My eating habits have gotten really bad again. It’s been a year since I’ve been able to work and it’s taking a toll on my physical and mental health. I’m getting tiny again and it freaks me out. Back down to 108bs. (115 lbs is what I try to stay at) It’s a good weight for me and my height..5 lbs more and I look chunky, 5 lbs less and I look sick. I’m always riding this fine line.
On good days, I’ll smoke pot all day and eat normally. On bad days however, I smoke my pot and get my munchies but I can’t get my throat to work. I can’t swallow the food. And if I can’t eat, I get sick, only bile. It’s not good. This psychological dent is really hurting me.
But the only way I can get better is by getting immigration taken care of and getting myself a job. By getting our life started…I’m tired of waiting for ‘our life to get started’. I’ve been saying that for too fucking long now. I WANT TO WORK!! To be able to pay my half of rent, utilities, groceries, and everything else in life. Especially my pot. I’ve been smoking for free for a year and yes, I’m bitching about it. I’m perfectly capable to getting and holding a job, I SHOULD be able to pay for my own weed! Bat’s grandmother gets pissed when I say I feel like a mooch, it’s not who I am. I take care of myself! But I can’t right now, I can’t pay for a fucking thing, and it makes me depressed. I’ve been through too much in life, I can’t be completely dependent on someone like that. It makes me feel like dirt, filth.

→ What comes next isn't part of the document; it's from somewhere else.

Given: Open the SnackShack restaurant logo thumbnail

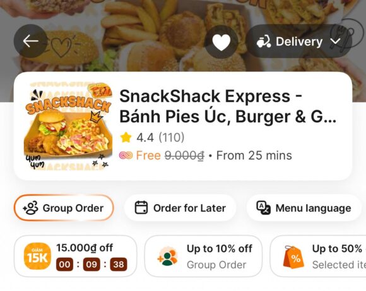Looking at the screenshot, I should click(68, 126).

I want a legit job. Probably back into retail, stocking shelves at night..I loved working nightcrew..Hated the customers with a bloody passion, mind you, it was open 24/7… And how I always dreaded 3am cause that’s what time the bars would close and the drunks would come piling in for some munchies or attempted thefts. But I loved the job itself, the fast paced work environment, the crew (nightcrew workers get along amazingly with each other because they pretty well all hate people), the competition and, well, just the night itself.. I can’t imagine working days ever again..ESPECIALLY NOT RETAIL.
Oce I start working again, I know my eating habits will get back to ‘normal’
Now for some more work on the mannequin I’m making (By the way, It’s too pricy to buy one so I’m making one instead)..it’s a bit bigger than me but this was only my first attempt so I’ll probably be making another at some point.